[Input data]:
——————————
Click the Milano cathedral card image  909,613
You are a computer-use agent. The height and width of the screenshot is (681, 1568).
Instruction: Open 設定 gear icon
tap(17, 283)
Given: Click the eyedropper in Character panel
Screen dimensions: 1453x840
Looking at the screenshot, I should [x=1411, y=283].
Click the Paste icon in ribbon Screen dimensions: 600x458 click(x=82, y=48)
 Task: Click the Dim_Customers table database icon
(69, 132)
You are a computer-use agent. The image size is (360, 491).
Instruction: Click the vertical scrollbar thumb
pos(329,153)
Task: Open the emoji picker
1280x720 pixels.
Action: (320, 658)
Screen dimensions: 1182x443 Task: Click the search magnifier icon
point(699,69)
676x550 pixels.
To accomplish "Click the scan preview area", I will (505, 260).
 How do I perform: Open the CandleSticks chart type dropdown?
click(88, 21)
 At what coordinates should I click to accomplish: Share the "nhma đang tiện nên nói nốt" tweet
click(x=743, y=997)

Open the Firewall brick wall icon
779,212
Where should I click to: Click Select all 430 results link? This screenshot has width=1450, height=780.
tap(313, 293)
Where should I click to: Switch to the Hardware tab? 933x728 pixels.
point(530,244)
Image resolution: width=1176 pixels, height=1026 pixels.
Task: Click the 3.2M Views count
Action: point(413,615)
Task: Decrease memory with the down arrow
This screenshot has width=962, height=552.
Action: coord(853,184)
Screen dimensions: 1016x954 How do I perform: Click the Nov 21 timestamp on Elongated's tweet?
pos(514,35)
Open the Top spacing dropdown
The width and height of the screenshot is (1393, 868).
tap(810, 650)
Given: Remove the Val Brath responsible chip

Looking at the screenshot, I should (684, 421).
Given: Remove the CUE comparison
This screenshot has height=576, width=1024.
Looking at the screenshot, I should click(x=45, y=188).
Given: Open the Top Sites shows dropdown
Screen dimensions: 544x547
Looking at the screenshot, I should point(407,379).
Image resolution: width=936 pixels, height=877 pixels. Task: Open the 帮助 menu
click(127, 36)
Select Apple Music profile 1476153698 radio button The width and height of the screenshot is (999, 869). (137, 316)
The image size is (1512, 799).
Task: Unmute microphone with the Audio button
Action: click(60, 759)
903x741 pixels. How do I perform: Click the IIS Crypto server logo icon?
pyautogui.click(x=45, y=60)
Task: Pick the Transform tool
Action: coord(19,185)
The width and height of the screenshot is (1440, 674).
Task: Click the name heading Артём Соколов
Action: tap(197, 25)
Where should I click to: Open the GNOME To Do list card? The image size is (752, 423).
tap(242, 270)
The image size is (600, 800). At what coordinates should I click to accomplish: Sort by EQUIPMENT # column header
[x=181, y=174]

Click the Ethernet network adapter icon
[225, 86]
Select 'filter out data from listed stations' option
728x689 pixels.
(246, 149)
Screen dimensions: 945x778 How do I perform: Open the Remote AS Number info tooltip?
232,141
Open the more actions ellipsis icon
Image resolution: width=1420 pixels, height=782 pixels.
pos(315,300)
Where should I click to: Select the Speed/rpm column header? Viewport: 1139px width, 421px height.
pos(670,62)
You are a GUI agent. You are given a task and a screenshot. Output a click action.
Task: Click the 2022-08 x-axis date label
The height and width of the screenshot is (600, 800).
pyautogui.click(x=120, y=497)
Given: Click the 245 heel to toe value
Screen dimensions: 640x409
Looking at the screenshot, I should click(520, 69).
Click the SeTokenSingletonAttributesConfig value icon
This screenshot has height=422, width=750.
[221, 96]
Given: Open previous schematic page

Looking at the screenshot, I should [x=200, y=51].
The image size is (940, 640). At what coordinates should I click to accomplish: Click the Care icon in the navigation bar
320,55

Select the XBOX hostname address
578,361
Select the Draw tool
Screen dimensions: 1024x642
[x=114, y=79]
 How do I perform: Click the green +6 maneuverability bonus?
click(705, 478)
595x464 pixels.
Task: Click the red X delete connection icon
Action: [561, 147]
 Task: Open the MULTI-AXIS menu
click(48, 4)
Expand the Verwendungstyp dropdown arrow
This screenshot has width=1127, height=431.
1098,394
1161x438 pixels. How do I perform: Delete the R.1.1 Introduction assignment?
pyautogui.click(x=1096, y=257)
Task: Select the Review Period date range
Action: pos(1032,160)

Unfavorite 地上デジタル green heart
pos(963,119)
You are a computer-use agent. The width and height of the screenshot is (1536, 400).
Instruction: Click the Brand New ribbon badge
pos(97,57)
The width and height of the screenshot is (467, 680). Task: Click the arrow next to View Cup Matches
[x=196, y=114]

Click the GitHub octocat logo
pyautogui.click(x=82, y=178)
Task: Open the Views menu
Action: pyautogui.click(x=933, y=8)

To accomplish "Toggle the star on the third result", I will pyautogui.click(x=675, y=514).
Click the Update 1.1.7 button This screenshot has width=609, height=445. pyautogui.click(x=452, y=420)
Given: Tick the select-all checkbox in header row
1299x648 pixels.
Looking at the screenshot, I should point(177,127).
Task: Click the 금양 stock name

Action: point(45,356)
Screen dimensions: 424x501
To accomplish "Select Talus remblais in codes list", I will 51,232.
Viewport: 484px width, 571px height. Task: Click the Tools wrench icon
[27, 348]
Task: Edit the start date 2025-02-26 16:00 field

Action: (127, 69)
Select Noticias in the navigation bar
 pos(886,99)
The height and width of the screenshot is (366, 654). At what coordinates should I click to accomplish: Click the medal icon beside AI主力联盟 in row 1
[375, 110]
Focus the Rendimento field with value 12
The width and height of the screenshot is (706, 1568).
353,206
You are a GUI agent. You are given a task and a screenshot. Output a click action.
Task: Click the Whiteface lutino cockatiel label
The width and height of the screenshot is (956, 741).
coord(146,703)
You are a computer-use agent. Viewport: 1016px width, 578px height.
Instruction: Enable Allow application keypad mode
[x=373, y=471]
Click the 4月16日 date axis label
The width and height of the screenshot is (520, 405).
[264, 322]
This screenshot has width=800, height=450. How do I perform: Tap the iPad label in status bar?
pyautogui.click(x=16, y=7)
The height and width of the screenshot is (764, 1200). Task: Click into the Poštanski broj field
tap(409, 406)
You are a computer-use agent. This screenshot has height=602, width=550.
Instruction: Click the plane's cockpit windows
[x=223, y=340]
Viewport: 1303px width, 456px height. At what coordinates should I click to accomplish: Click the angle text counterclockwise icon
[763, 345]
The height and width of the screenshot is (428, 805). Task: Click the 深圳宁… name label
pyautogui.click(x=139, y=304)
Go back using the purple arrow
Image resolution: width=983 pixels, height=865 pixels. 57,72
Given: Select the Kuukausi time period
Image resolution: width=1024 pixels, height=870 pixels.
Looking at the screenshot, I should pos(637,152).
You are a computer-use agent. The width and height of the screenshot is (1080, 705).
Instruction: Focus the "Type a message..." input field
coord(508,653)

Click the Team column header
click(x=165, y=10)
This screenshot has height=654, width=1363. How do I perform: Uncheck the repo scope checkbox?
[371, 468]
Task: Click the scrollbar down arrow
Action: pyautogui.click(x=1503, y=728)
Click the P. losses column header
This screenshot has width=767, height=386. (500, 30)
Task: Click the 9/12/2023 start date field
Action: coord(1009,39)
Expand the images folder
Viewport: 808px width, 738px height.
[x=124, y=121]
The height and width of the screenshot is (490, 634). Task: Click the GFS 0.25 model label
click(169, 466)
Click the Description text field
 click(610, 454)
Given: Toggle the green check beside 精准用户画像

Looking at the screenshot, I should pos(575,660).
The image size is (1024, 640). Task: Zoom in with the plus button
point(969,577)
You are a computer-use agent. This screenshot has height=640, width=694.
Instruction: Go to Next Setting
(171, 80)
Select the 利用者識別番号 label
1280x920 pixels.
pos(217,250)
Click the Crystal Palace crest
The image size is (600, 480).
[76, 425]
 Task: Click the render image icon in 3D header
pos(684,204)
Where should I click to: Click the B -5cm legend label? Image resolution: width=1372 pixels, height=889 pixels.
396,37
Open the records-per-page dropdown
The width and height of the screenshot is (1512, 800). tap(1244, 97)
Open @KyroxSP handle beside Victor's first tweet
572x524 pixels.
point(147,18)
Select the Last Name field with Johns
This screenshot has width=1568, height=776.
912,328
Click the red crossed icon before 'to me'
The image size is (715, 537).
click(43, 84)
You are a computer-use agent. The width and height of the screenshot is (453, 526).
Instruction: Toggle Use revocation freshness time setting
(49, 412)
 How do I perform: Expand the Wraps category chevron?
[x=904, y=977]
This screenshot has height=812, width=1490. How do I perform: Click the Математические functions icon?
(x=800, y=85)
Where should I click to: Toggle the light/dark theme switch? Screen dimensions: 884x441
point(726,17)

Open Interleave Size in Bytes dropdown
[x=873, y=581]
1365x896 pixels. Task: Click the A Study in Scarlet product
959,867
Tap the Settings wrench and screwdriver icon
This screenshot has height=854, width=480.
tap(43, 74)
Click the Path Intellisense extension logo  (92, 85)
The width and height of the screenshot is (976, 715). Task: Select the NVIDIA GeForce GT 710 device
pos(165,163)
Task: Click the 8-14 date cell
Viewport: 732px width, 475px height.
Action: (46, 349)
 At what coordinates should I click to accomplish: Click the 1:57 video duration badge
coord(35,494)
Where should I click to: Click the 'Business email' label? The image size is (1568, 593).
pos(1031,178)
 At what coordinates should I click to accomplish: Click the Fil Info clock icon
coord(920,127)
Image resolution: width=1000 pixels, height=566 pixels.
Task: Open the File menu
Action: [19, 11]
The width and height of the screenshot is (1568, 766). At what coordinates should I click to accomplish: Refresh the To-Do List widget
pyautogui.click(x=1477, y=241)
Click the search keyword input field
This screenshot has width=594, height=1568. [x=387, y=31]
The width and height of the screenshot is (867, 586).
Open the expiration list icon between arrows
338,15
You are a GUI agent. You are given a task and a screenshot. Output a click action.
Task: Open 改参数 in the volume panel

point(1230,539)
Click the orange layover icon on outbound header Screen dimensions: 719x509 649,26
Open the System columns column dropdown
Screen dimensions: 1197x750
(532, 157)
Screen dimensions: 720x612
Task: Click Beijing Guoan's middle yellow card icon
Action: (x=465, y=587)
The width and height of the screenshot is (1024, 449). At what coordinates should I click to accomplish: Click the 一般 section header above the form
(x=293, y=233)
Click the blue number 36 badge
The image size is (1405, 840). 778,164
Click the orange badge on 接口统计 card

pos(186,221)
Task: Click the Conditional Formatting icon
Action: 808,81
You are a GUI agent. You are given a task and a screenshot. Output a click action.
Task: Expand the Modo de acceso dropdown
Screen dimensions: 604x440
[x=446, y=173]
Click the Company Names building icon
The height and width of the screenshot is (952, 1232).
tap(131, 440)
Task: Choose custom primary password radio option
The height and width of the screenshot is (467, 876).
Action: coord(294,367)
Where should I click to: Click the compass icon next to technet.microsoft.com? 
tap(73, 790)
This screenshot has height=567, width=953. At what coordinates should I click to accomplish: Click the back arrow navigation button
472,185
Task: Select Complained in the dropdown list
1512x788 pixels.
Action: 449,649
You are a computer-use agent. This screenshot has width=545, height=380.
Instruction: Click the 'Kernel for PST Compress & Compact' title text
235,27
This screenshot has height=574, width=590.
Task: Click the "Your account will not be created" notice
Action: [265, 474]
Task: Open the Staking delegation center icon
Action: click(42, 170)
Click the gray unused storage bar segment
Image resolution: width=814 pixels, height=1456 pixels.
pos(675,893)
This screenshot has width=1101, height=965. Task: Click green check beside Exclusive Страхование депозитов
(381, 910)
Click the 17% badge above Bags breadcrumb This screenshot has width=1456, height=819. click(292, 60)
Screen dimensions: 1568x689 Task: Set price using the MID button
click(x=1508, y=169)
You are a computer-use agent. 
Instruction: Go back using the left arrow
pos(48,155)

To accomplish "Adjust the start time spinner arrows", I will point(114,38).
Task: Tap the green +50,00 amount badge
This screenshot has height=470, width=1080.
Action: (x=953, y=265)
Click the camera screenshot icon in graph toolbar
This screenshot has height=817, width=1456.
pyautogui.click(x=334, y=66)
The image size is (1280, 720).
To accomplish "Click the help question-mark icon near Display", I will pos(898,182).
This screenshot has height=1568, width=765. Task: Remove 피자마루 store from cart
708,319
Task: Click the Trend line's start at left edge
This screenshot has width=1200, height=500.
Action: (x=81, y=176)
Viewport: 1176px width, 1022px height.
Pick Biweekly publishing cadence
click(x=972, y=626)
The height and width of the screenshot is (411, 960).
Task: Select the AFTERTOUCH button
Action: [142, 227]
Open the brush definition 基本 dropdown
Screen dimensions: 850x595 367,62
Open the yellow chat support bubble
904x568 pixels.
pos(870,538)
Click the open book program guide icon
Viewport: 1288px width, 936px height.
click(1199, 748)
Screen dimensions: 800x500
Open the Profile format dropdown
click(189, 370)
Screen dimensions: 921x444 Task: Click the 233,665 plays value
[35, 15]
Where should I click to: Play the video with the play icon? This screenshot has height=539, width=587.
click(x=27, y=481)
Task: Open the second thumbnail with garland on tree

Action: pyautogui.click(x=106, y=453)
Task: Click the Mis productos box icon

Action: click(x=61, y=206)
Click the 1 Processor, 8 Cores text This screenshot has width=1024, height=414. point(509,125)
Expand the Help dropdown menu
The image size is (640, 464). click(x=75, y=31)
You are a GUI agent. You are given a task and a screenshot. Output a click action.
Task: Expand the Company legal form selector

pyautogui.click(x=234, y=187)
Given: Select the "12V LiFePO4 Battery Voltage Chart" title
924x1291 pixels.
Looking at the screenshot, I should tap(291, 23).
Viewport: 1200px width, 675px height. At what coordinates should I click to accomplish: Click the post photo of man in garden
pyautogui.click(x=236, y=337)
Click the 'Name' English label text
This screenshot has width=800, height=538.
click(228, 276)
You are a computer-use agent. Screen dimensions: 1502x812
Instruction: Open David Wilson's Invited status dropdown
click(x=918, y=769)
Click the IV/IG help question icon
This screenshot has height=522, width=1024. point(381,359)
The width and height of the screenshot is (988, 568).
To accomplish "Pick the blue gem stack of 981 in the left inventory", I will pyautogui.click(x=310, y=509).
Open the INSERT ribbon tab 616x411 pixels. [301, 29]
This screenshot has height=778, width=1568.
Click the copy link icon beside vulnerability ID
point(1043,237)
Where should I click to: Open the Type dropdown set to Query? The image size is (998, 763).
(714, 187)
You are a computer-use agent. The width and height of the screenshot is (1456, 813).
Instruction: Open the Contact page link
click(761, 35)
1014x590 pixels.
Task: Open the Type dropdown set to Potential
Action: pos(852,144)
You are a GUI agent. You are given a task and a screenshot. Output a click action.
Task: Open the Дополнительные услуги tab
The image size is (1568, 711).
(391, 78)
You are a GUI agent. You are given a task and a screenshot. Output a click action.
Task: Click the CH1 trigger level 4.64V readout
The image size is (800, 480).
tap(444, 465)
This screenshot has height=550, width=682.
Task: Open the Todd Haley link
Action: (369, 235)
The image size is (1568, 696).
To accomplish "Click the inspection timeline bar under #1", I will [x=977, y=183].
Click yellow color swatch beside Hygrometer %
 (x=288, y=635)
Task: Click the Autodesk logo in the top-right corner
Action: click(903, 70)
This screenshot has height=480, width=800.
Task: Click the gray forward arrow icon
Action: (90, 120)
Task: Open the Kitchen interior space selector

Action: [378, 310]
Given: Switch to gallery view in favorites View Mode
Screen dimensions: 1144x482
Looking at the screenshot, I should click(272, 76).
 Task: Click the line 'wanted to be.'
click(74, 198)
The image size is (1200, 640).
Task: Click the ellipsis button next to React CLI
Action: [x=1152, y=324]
——————————
[Work task]:
The required output is the entries from their opening line through the line holding "Click the Paste", repeated exactly, with both end lines kept.

[Answer to this exercise]:
Click the Milano cathedral card image  909,613
You are a computer-use agent. The height and width of the screenshot is (681, 1568).
Instruction: Open 設定 gear icon
tap(17, 283)
Given: Click the eyedropper in Character panel
Screen dimensions: 1453x840
Looking at the screenshot, I should [x=1411, y=283].
Click the Paste icon in ribbon Screen dimensions: 600x458 click(x=82, y=48)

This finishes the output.